[Given records Boundary: Start]
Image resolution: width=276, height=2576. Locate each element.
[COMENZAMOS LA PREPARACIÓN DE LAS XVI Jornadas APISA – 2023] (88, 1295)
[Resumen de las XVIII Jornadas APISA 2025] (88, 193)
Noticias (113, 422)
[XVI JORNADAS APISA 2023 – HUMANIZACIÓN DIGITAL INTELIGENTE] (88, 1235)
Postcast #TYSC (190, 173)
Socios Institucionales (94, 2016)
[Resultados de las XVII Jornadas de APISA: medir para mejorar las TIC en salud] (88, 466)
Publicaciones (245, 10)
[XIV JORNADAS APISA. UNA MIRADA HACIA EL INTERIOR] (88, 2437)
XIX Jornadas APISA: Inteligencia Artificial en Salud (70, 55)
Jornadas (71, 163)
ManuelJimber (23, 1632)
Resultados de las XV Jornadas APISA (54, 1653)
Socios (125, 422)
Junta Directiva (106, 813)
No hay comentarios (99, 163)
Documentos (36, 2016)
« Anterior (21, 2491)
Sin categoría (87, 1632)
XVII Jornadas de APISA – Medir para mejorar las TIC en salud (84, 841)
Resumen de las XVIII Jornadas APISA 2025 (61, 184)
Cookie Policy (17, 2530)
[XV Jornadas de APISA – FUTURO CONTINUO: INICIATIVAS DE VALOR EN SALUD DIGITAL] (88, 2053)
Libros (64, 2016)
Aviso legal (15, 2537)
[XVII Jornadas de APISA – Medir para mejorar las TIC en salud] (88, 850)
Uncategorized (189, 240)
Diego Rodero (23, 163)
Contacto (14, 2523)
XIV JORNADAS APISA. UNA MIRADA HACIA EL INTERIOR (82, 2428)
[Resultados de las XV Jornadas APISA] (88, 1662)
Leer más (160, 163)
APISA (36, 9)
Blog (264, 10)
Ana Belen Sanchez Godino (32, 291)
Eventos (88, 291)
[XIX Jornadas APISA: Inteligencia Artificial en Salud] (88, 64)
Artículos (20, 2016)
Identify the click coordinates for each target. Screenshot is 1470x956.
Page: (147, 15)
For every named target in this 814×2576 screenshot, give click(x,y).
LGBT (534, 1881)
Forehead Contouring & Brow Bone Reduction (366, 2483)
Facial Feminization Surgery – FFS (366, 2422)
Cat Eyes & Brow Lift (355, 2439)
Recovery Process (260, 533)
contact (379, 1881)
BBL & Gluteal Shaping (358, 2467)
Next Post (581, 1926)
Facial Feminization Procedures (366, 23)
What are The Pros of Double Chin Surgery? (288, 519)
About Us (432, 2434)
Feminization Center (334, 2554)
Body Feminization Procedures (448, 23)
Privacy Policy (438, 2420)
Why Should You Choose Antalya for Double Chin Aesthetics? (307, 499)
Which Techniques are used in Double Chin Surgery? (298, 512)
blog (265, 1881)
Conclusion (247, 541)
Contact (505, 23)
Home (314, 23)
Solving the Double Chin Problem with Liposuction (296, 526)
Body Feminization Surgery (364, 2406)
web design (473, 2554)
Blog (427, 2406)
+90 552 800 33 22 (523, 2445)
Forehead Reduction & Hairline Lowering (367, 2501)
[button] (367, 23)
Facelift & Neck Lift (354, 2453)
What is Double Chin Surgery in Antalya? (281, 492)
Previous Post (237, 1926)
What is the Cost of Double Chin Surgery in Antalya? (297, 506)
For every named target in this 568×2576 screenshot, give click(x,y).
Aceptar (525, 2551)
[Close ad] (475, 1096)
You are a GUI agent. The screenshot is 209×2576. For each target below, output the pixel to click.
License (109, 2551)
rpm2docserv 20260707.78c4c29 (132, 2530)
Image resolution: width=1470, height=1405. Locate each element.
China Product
[Given records Boundary: End]
- _Instructions for the task_
From the material above, set down exactly the lines starting at the one with "Identify the click" and ending at the one with "Privacy Policy (438, 2420)", end lines included.

- _Exercise result_
Identify the click coordinates for each target. Screenshot is 1470x956.
Page: (147, 15)
For every named target in this 814×2576 screenshot, give click(x,y).
LGBT (534, 1881)
Forehead Contouring & Brow Bone Reduction (366, 2483)
Facial Feminization Surgery – FFS (366, 2422)
Cat Eyes & Brow Lift (355, 2439)
Recovery Process (260, 533)
contact (379, 1881)
BBL & Gluteal Shaping (358, 2467)
Next Post (581, 1926)
Facial Feminization Procedures (366, 23)
What are The Pros of Double Chin Surgery? (288, 519)
About Us (432, 2434)
Feminization Center (334, 2554)
Body Feminization Procedures (448, 23)
Privacy Policy (438, 2420)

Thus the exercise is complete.